Banjir dan Longsor Susulan di Tapteng, Ribuan Warga Terpaksa Mengungsi

Kondisi rumah warga pasca-digenangi banjir (foto: Istimewa/Mistar)
Tapteng, MISTAR.ID
Hujan deras disertai angin kencang yang melanda wilayah Kabupaten Tapanuli Tengah (Tapteng), Senin (16/2/2026) siang, memicu terjadinya longsor dan banjir susulan di sejumlah kecamatan. Akibatnya, ribuan warga terpaksa mengungsi hingga kondisi kembali membaik.
Kepala Bidang Humas Kepolisian Daerah Sumatera Utara, Ferry Walintukan, mengatakan berdasarkan data yang diterima pihaknya, di Kecamatan Tukka, Kabupaten Tapteng, sebanyak 312 jiwa diungsikan ke Gedung SMA Negeri 1 Tukka.

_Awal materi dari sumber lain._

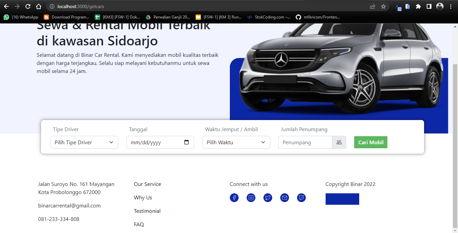Click the Facebook social icon

point(234,198)
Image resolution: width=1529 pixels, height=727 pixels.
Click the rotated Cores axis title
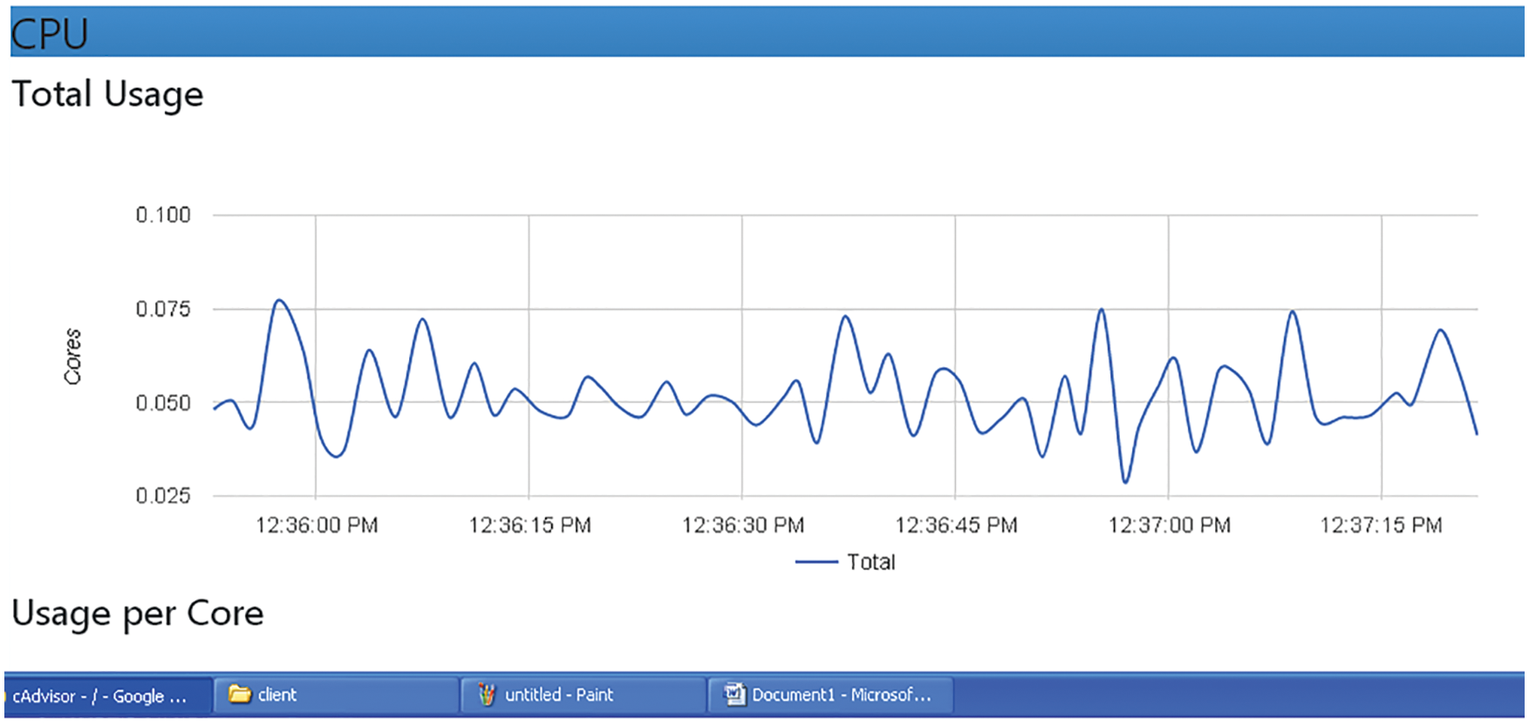[72, 356]
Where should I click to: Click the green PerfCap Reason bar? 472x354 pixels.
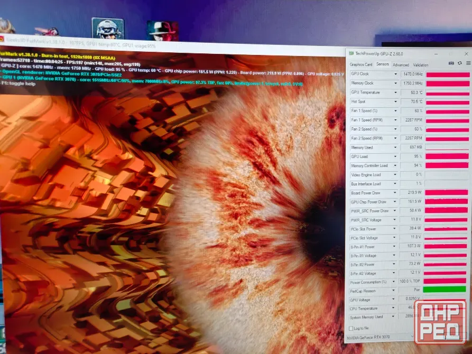coord(445,290)
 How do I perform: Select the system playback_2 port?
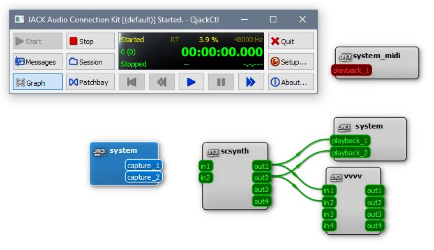point(350,153)
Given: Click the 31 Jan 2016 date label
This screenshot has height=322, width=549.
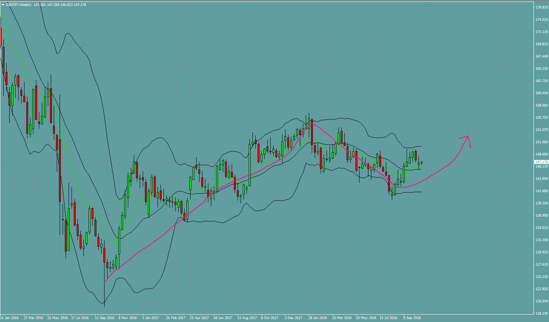Looking at the screenshot, I should point(10,318).
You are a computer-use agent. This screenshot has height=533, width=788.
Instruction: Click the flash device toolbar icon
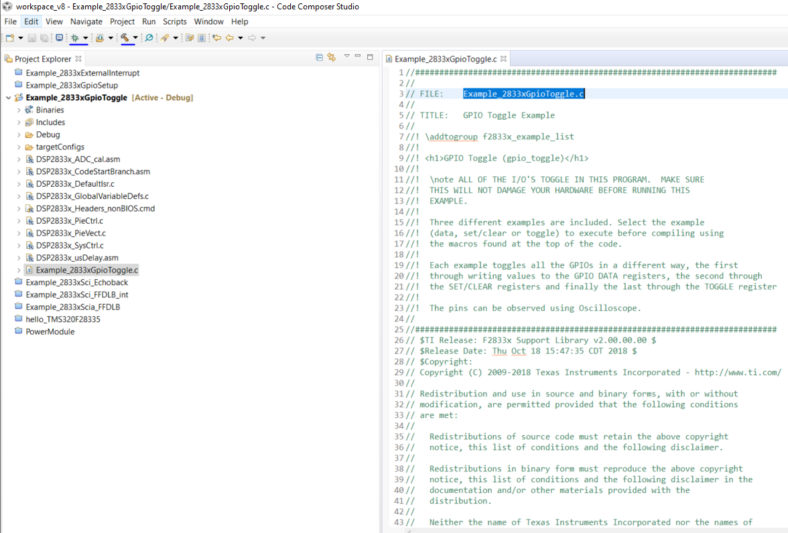(98, 37)
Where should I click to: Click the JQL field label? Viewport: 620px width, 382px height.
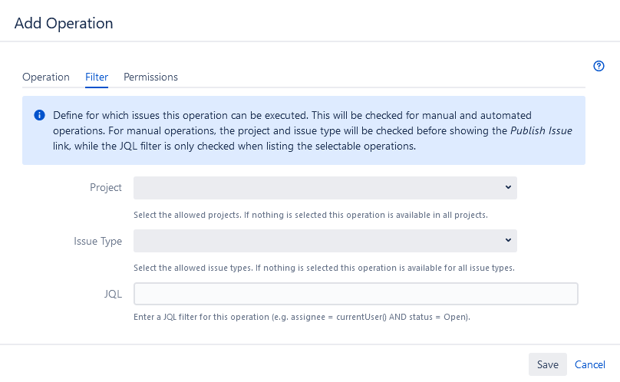coord(113,294)
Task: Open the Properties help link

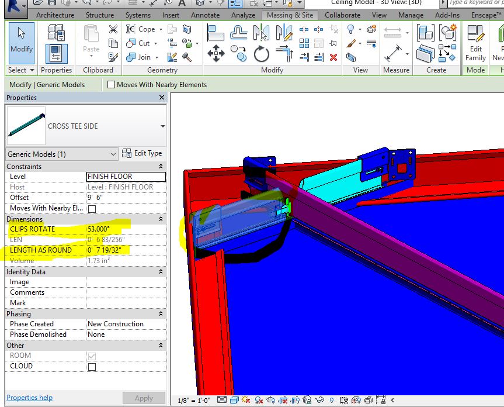Action: pyautogui.click(x=29, y=398)
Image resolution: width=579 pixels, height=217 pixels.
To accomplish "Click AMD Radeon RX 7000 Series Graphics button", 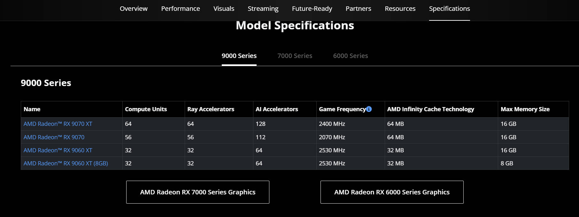I will point(198,192).
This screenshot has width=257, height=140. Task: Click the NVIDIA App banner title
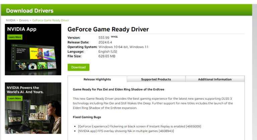pos(21,29)
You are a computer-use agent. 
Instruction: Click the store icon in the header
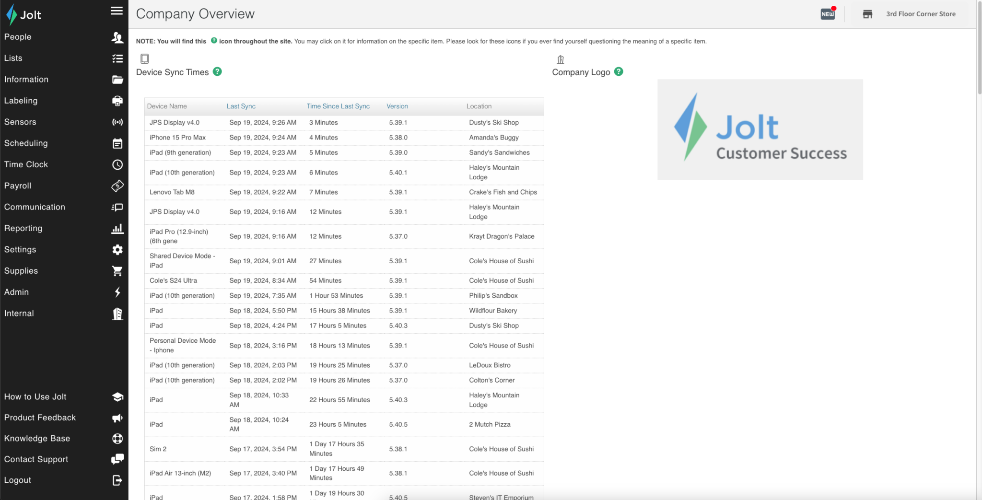pyautogui.click(x=867, y=14)
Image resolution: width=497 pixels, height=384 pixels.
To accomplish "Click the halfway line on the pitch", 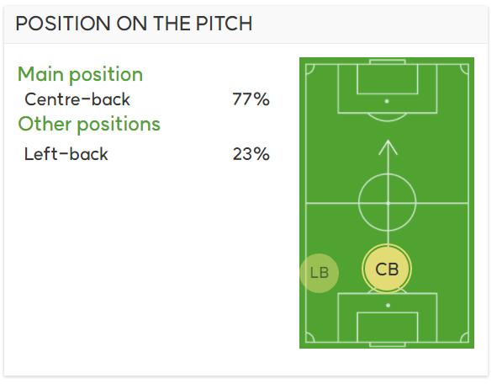I will (387, 203).
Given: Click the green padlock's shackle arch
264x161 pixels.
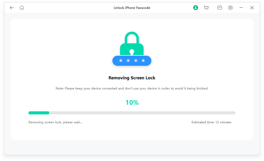Looking at the screenshot, I should pyautogui.click(x=132, y=35).
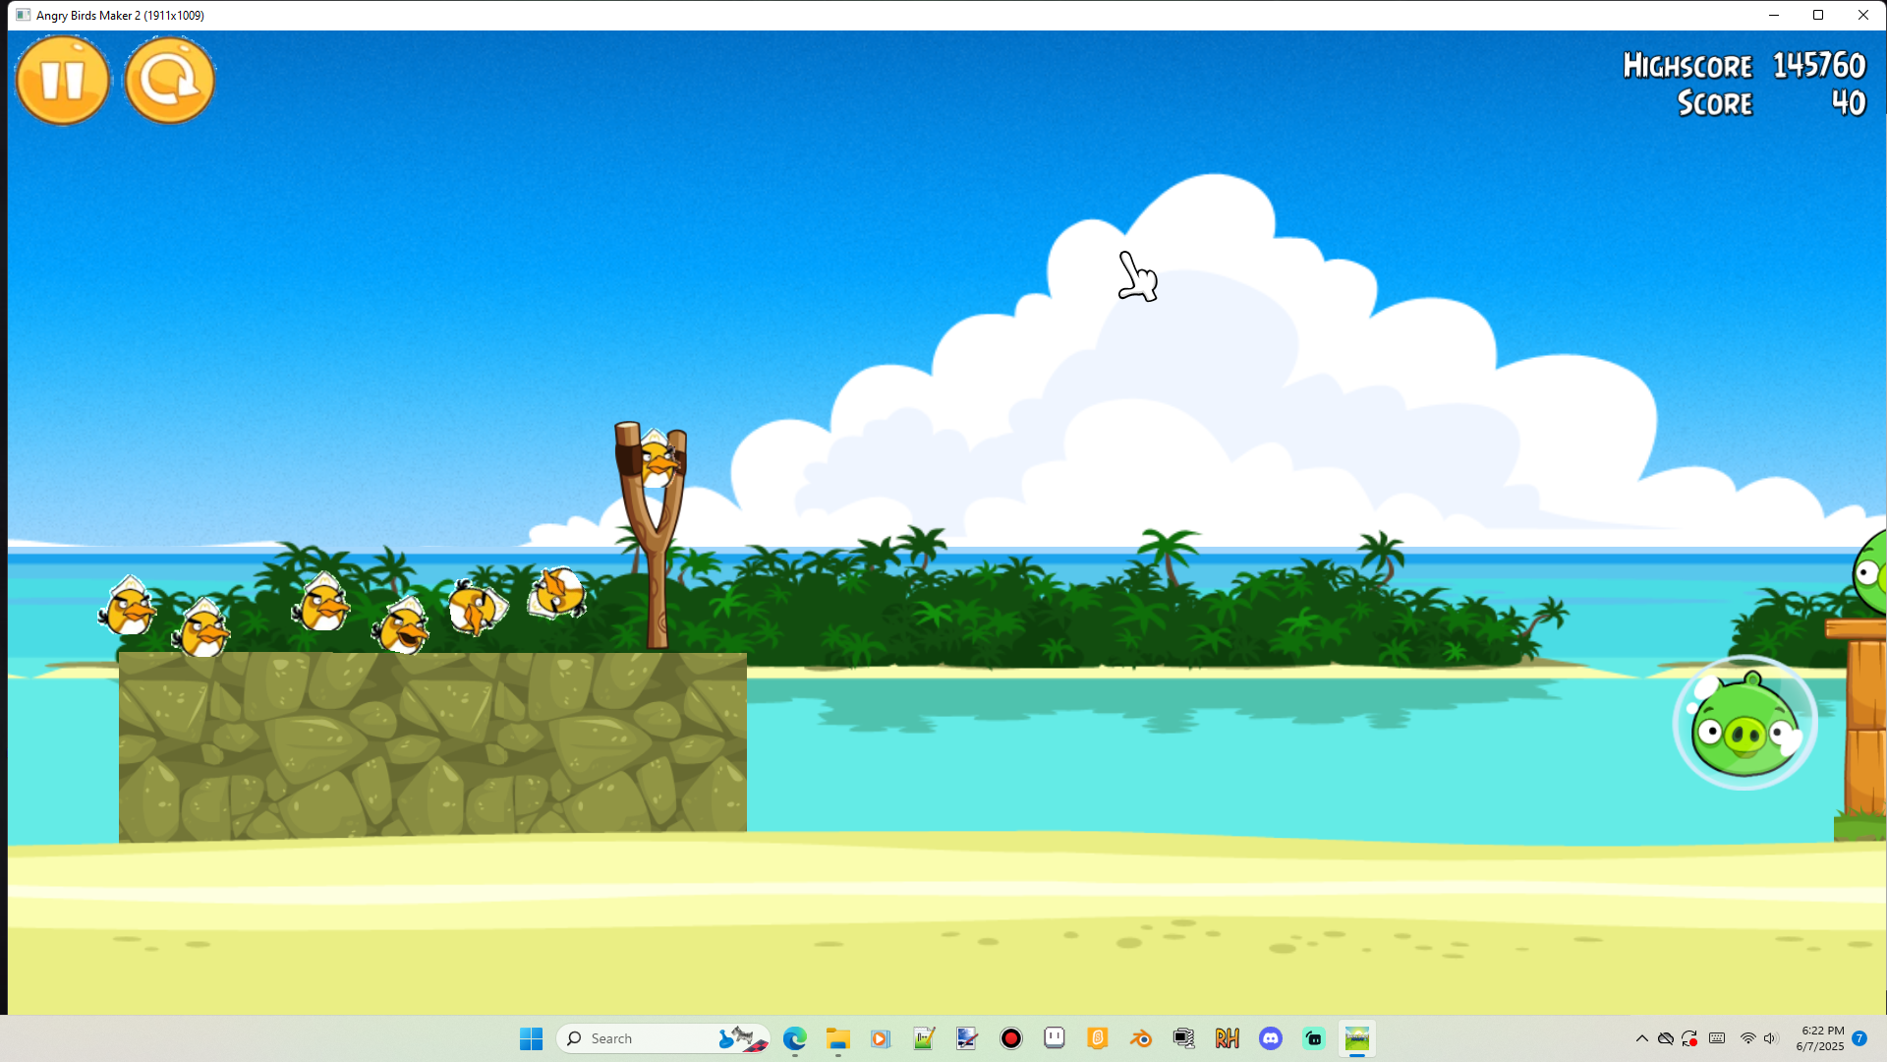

Sementara itu, di wilayah Tanah Merah Simpang Sipange, Kabupaten Tapteng, tercatat 850 jiwa dari 206 kepala keluarga (KK) mengungsi. Di Gedung Sekolah Dasar (SD) Sipange, terdapat 269 jiwa dari 81 KK yang juga diungsikan.
“Kemudian, di Hunian Sementara (Huntara) Asrama Haji Pinangsori terdapat 164 jiwa dari 45 KK. Di Huntara Rusunawa Pandan terdapat 300 jiwa pengungsi, serta di GOR Pandan ada 30 jiwa dari 11 KK,” ujar Ferry, Rabu (18/2/2026).
Ia menjelaskan, hujan dengan intensitas tinggi terjadi sejak pukul 12.00 WIB hingga sore hari pada Senin (16/2/2026) di wilayah Tapanuli Tengah.
Akibat hujan tersebut, permukiman warga di bantaran sungai Desa Anggoli, Kecamatan Sibabangun, Lingkungan IV dan VII Kelurahan Sibabangun, Kecamatan Sibabangun, serta Lingkungan X Kelurahan Lumut, Kecamatan Lumut, terendam banjir.
Selain itu, banjir juga sempat melanda Jalan Lintas Lingkungan I dan III Kelurahan Lopian, Kecamatan Badiri; Desa Lubuk Ampolu; serta Lingkungan VI Kelurahan Hutabalang, Kecamatan Badiri, dan sejumlah lokasi lainnya.
“Terkini, hingga Rabu (18/2/2026), sejumlah wilayah yang sebelumnya terendam banjir sudah mulai surut,” kata Ferry mengakhiri.